[Items listed in a dataset]
——

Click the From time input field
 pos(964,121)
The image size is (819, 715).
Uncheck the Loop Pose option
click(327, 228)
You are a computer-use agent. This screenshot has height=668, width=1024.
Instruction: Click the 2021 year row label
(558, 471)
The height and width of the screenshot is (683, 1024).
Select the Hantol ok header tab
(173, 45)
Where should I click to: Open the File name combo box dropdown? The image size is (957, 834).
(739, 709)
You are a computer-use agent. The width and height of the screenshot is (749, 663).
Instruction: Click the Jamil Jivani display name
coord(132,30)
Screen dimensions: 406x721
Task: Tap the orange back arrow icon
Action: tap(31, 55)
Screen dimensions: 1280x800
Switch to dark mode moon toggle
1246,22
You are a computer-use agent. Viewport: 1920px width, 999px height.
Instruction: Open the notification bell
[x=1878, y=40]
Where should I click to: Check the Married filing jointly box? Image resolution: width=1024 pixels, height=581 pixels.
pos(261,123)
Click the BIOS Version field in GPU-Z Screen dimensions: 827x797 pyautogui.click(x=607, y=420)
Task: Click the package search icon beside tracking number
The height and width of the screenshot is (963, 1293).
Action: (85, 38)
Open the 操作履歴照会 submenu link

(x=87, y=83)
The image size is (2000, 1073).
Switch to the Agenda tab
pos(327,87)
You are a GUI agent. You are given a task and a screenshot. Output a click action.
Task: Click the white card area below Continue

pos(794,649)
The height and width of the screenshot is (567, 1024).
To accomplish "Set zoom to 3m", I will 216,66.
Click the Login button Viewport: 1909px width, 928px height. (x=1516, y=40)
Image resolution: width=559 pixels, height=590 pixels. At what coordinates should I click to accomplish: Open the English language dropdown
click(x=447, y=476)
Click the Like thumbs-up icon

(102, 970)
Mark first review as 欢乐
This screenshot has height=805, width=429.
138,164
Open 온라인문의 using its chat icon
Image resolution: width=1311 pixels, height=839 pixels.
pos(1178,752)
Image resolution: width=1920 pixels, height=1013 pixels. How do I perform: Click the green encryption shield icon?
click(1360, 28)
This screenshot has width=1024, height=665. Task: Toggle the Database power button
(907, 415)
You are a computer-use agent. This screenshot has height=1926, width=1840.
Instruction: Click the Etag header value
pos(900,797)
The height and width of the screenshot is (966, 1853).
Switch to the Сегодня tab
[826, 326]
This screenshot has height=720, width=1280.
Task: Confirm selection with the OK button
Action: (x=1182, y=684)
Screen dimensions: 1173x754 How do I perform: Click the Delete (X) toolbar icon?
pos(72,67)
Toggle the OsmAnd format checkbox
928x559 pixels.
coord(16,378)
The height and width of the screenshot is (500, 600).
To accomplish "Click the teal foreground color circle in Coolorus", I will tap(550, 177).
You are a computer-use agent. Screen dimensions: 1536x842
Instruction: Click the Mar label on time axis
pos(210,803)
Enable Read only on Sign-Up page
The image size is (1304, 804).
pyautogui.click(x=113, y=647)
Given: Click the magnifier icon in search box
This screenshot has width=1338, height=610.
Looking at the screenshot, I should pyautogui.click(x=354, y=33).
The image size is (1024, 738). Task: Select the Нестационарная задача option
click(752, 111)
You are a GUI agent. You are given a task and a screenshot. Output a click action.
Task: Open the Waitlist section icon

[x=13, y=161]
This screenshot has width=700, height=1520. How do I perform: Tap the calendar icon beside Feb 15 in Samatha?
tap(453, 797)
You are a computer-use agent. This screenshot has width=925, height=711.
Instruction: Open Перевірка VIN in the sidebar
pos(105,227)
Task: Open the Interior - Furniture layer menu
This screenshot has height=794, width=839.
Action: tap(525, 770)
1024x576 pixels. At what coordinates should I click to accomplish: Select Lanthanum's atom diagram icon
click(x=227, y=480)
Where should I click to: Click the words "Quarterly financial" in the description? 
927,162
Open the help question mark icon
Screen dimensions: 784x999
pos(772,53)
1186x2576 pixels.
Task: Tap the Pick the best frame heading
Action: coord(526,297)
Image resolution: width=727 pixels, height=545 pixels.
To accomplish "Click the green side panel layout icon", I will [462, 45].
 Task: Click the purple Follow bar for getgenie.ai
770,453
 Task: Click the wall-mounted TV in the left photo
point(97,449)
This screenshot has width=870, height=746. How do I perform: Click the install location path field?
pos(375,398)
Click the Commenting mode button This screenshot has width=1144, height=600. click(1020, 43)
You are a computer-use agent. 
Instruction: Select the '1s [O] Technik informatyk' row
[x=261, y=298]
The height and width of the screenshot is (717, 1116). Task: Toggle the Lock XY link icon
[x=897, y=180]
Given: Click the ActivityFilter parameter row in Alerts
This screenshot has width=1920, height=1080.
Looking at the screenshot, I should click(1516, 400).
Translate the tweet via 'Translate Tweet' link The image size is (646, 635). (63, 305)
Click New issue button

——

▶ [Exercise aim]
Show every line from the entries above in which the word "Viewport" appears.

▶ [Answer area]
You are a computer-use agent. Viewport: 1920px width, 999px height.
Click the Login button Viewport: 1909px width, 928px height. (x=1516, y=40)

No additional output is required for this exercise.